When Ya Gotta Go...

Warning: This is not one of my touchy-feely posts. In fact, it probably won't get much grosser than this.

Tune out now if you can't handle a little "dirty" humor.  And I mean yucky, not sexy.  Just to be clear.

Mom, I'm looking at you.

I never thought this would happen to me.  Before every race or even any training session, I get my bathroom breaks out of the way.  My innards "know" it's time to...ahem...release before I start training for an extended period.  This afternoon, at the weekly LA Tri Club Griffith Park brick, I got faked out by my digestive organs.

I'm sharing this because I think it's happened to all of us at some point.  Whether it's in a race or just practice...when ya gotta go...ya gotta go!  Usually we hope there's a port-o-potty nearby.  Sometimes, like during a trail run, there's just not.

The bike portion of the brick was just fine -- outside of what felt like a swirling headwind that kept our progress up Mt.
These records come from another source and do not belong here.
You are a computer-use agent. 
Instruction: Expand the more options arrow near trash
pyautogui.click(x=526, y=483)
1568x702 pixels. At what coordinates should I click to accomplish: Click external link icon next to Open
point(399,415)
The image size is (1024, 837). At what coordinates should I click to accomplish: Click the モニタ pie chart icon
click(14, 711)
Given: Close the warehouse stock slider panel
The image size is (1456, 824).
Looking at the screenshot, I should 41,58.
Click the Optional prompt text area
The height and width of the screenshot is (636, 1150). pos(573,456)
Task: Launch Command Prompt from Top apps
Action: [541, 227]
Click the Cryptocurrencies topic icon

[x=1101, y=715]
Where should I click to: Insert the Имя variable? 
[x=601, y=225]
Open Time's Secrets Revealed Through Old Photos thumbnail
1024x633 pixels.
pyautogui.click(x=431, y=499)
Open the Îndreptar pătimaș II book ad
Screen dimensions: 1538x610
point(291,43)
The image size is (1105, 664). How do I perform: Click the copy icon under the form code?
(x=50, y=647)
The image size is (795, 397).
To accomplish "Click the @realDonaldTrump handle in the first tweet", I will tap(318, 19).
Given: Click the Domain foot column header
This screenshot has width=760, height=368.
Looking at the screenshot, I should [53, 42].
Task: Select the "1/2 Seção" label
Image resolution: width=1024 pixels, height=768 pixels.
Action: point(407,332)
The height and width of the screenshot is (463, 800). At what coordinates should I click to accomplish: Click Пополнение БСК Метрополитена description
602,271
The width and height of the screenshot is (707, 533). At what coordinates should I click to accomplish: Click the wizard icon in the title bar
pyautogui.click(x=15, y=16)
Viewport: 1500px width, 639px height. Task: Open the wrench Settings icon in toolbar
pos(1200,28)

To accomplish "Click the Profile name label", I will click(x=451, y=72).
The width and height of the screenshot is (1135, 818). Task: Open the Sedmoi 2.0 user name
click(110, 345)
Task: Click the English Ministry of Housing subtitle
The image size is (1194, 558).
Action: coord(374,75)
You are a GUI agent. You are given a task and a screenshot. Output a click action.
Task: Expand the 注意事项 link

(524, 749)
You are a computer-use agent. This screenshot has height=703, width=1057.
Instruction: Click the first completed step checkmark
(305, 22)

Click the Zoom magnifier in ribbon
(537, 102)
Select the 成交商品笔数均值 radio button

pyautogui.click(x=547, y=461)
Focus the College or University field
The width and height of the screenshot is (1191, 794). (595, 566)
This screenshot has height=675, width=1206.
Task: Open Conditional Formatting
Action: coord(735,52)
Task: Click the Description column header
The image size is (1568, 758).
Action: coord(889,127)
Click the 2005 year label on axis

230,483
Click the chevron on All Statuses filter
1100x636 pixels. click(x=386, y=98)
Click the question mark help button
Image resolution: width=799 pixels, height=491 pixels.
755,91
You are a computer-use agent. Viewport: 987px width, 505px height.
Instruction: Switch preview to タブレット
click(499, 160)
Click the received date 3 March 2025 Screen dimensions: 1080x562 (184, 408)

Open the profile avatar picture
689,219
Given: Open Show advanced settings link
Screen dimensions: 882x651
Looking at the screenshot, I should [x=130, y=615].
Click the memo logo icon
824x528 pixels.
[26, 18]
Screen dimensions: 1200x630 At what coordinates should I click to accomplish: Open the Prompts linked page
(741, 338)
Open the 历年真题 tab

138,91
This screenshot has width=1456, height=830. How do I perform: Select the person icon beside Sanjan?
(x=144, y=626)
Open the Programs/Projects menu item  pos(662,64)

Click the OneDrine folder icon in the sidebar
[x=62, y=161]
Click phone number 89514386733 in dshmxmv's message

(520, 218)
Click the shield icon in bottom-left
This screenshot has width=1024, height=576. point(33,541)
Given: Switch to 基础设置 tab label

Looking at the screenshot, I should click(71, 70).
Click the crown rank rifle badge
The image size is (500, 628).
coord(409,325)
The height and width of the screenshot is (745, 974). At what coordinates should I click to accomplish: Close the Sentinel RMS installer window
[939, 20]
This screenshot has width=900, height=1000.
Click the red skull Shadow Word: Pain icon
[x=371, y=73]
Hollywood slow and steady.  It was the run that felt like it gave me the runs.

First off, it's a good thing I was running alone today.  (I had to leave early to attend a party with Steph's friends, which turned out to be a lot of fun.) Midway through the run, it was clear something wasn't agreeing with my stomach.  While my pace didn't really slow, let's just say I was re-enacting that famous scene from "Blazing Saddles" where everyone around the campfire is having a toot-fest.  Except I was alone, which meant I could kind of giggle a bit to myself. Jet power!  Because let's face it, no matter how old you are, farts are funny. They just are.  C'mon, you know it's true.

But what's less than funny is realizing that the next toot might not be so innocent.  And nobody wants to relive the movie scene from "Along Came Polly" with Phillip Seymour Hoffman realizing he just "sharted."  I don't think that word needs any explanation, by the way.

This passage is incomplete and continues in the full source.